I was chatting with Tony Hirst the other day and we were reflecting on how varied our communication methods were amongst the Facebook project team (Tony, Stuart Brown, Liam Green-Hughes and me). We sometimes use Facebook itself to have a discussion, or we might have an email exchange. I can't really see any reason for why we use one instead of the other at any particular time, but these tend to be discussions along the lines of 'have you seen this?'
Then there are our blog posts and related comments.
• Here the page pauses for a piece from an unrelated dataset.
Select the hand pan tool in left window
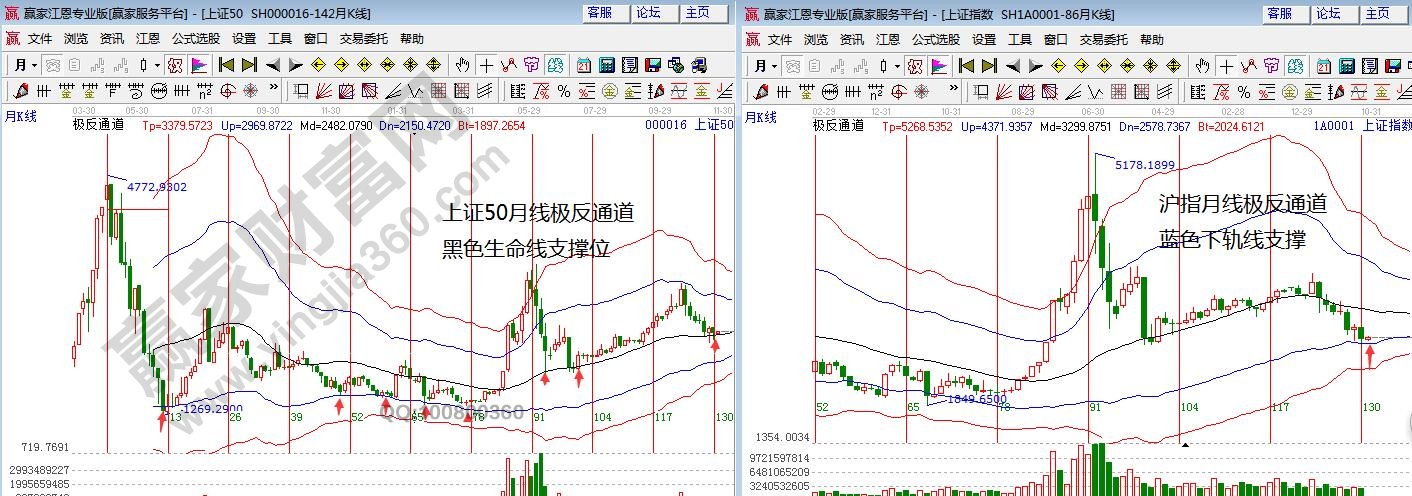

Sometimes we will respond to each other's posts in our own blogs, other times we will add a comment, but mostly this type of communication is more ambient - I know what Tony is thinking about or working on, and just as importantly, he knows that I know it, so when we meet we have a shared foundation for conversation.
And then we have twitter - we all follow each other, and so will sometimes send replies or direct messages, but as with blogging Twitter really provides a background to more focused discussion. I will know what they are working on, but also it helps maintain a social bond which is vital in an informal team such as this.
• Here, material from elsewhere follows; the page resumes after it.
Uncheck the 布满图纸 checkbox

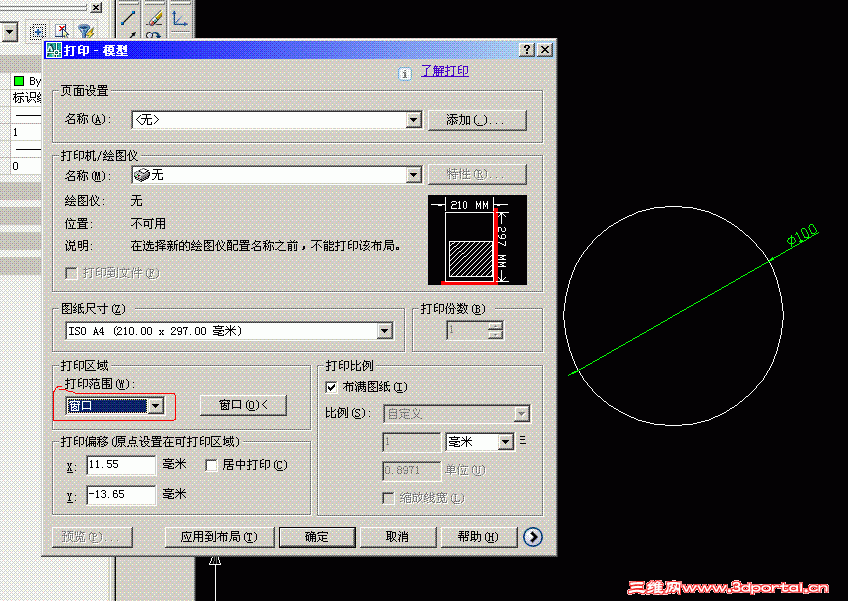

Occasionally we need synchronous interaction, and will use Flashmeeting or Skype.
Lastly, we meet up for beers and cross paths at workshops and occasional meetings.
I've put all this is a compendium mindmap, shown above. It gets more social as you move from work meetings anti-clockwise round to the beer. So, at least from the point of view of this grouping, face to face is both the least and the most socially oriented.
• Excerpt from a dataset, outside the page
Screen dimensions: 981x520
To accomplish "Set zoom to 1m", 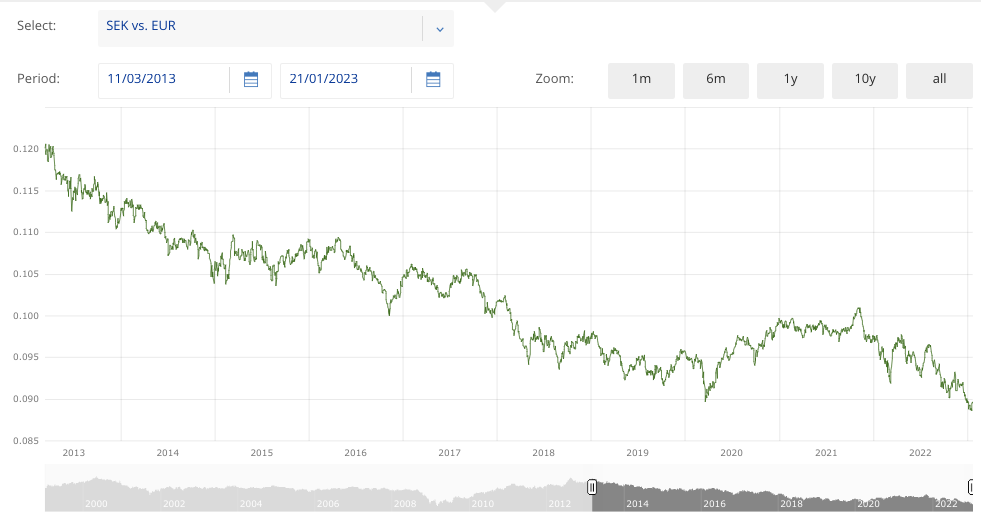I will [641, 80].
What Tony and I realised was that we didn't really register that we had all these methods of communication. Using them and maintaining an overall track of the dialogue is not difficult, it just feels natural. The reason this may be relevant is that in education we worry an awful lot about communication channels with students and having only one main method. Perhaps this disaggregation of communication is not as difficult to manage cognitively as we once thought and actually allows each medium/tool to be used to its best advantage. This only happens if you're comfortable with the technology though.